Eight healthy subjects, 6 male, 2 female, with ages ranging from 27 to 31 years old, were recruited for a reproducibility study. The subjects were from 27 to 31 years old, with a mean of 28.7 years old and standard deviation of 1.5 years. All 8 subjects were each scanned once within a 1 month interval to determine inter-subject variability while one 27-year-old female and one 31-year-old male subject were scanned 6 times within a 2-week period for the assessment of intra-subject variability. Consent forms, approved by the local Institutional Review Board, were obtained from all subjects before the experiments.

All data were collected at 1.5T using a General Electric (G.E. Medical Systems, Milwaukee, WI) scanner with 8-channel phased-array coil. Before acquisition, high-order shimming (16) was performed over a region covering all brain tissue superior to basal ganglia and thalamus. The PRESS box was prescribed to encompass the entire brain with the following MRSI acquisition parameters: TI/TE/TR=170/144/1500ms, 32cm FOV, 32x32 matrix size, 1 cc voxel, 8 NEX and 13 minute acquisition. Spiral k-space trajectories with 4 interleaves were used for spatial and spectral encoding, resulting in a spectral bandwidth of 350 Hz. A total number of 16 1cm-thick slices were resolved in S/I direction by phase encoding with the center slice through the ventricles as shown in Figure 4.

Slice locations for the whole-brain ¹H-MRSI study. 16 slices are resolved in S/I direction, of which 5 slices through and above basal ganglia and thalamus are processed for the reproducibility study.

A dual echo FSE sequence with echo time of 35ms and 80ms was performed on the subject after the MRSI scan to generate high-resolution structural images for the accurate identification of regions of interest. Careful attention was paid to make sure that the slice locations were the same as prescribed for the MRSI scan.
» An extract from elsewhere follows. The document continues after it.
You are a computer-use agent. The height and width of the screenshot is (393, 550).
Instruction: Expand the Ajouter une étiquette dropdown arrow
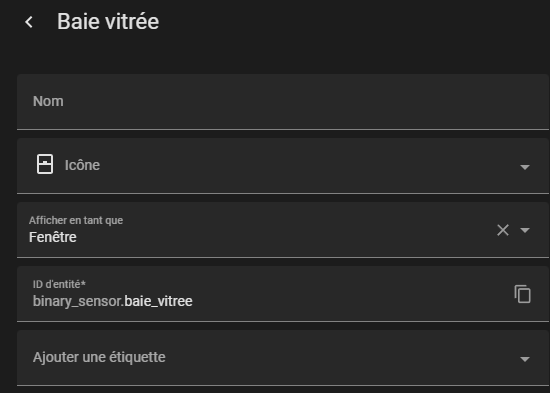(525, 359)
To study inter-regional variability, 5 regions of interest (ROIs), covering the frontal lobe, parietal lobe, occipital lobe, temporal lobe and basal ganglia and thalamus, were drawn on the high-resolution structural images to generate masks for each ROI. Representative ROIs are shown in Figure 5. Final metabolite values were obtained by averaging signals from all voxels within each ROI.

Diagram of anatomically defined ROIs drawn on corresponding axial FSE images from one representative scan. ROIs are as follows: 1. frontal lobe, 2. parietal lobe, 3. occipital lobe, 4. temporal lobe, 5. basal ganglia and thalamus. Regional metabolite signal intensities and ratios were obtained by averaging voxels within each ROI.

Results

With high-order shimming, spectra with SNR of 25 or higher for NAA were obtained from slices through and superior to the basal ganglia and thalamus. A typical slice of the high-resolution FSE data set and corresponding metabolite spectra from representative voxels are shown in Figure 6. Spectra from all voxels were analyzed using LCModel. Voxels with Cramer-Rao lower bounds associated with Cho, Cr and NAA larger than 20% were excluded together with voxels having water peaks lower than a threshold. The total number of voxels in all 5 ROIs was on the order of 500 and the typical number of voxels excluded was on the order of 10 and most of them were close to the skull with spectra contaminated by residual lipids. Metabolite maps of Cho, Cr and NAA and metabolite concentration ratio maps of NAA to Cr and Cho to Cr were obtained using the LCModel results. Figure 7 shows the metabolite maps and metabolite concentration ratio maps with associated high resolution structural images from one representative scan.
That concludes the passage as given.